**Problem details**
I would like you to output every record below exactly, apart from the pictures.

━━━━━━

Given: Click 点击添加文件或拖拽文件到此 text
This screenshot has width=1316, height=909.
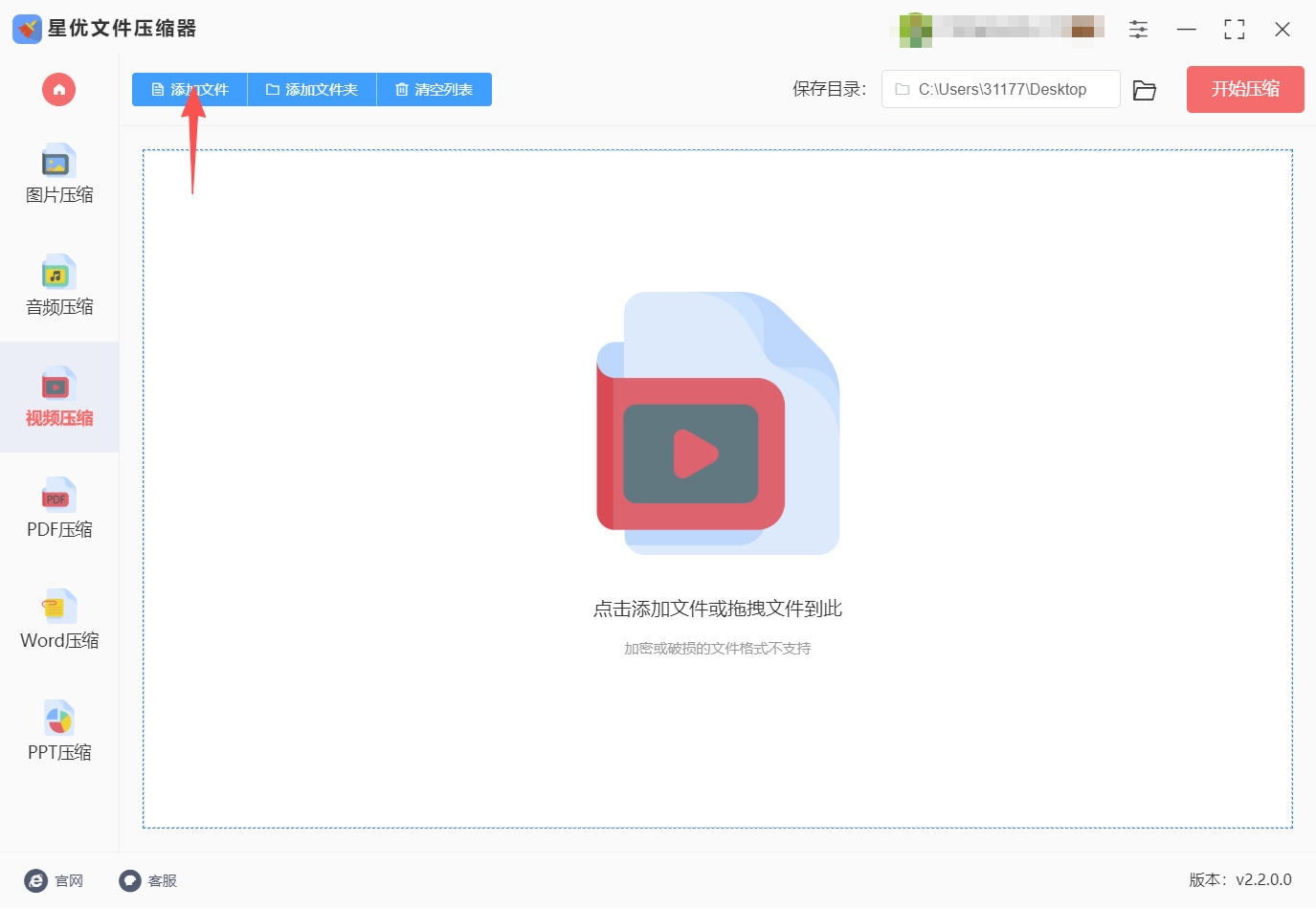Looking at the screenshot, I should point(718,609).
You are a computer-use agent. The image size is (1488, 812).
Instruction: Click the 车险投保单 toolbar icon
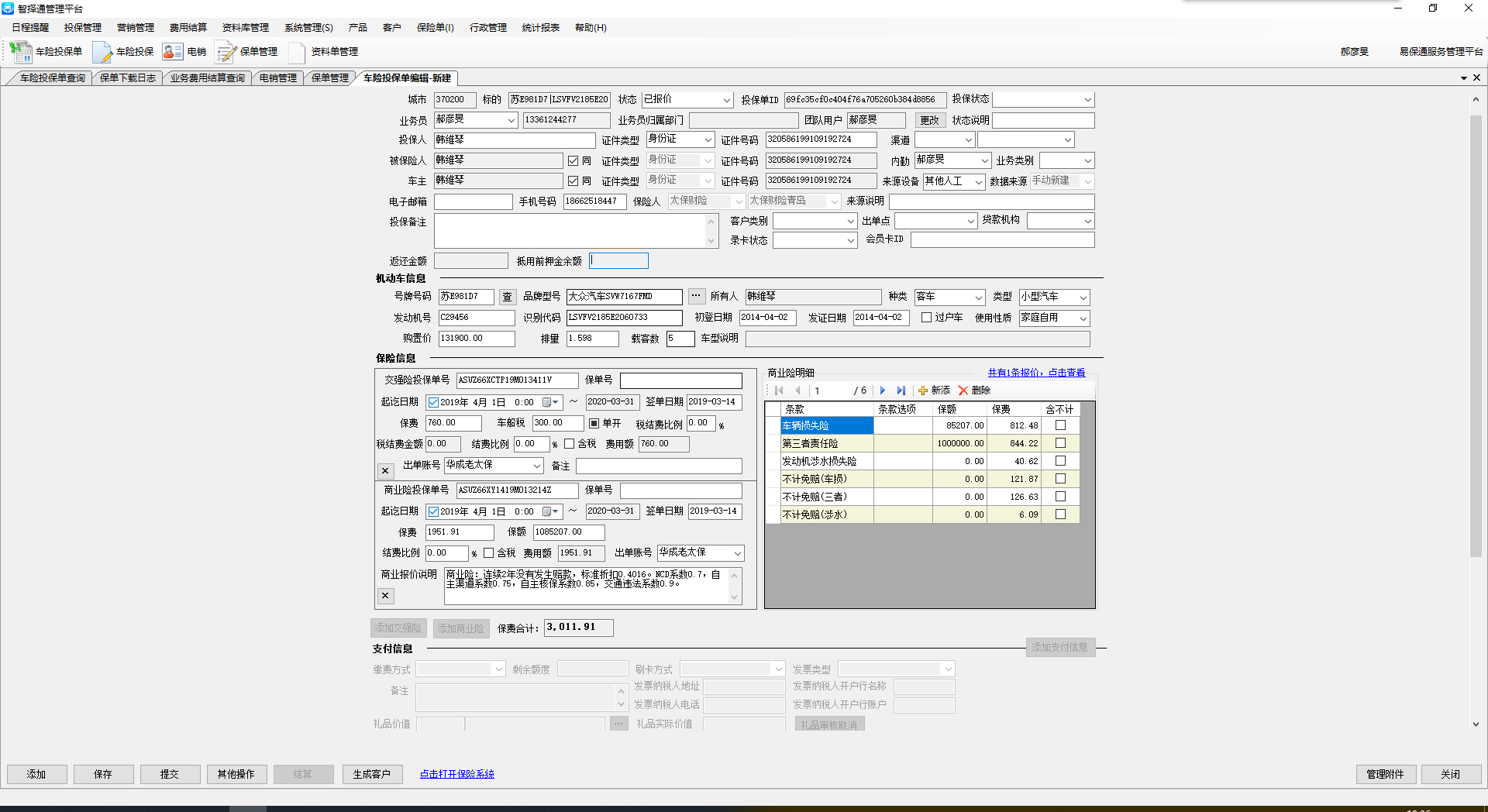[21, 52]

━━━━━━

**Response to the exercise**
Given: Click 点击添加文件或拖拽文件到此 text
This screenshot has width=1316, height=909.
Looking at the screenshot, I should point(718,609).
You are a computer-use agent. The image size is (1488, 812).
Instruction: Click the 车险投保单 toolbar icon
[21, 52]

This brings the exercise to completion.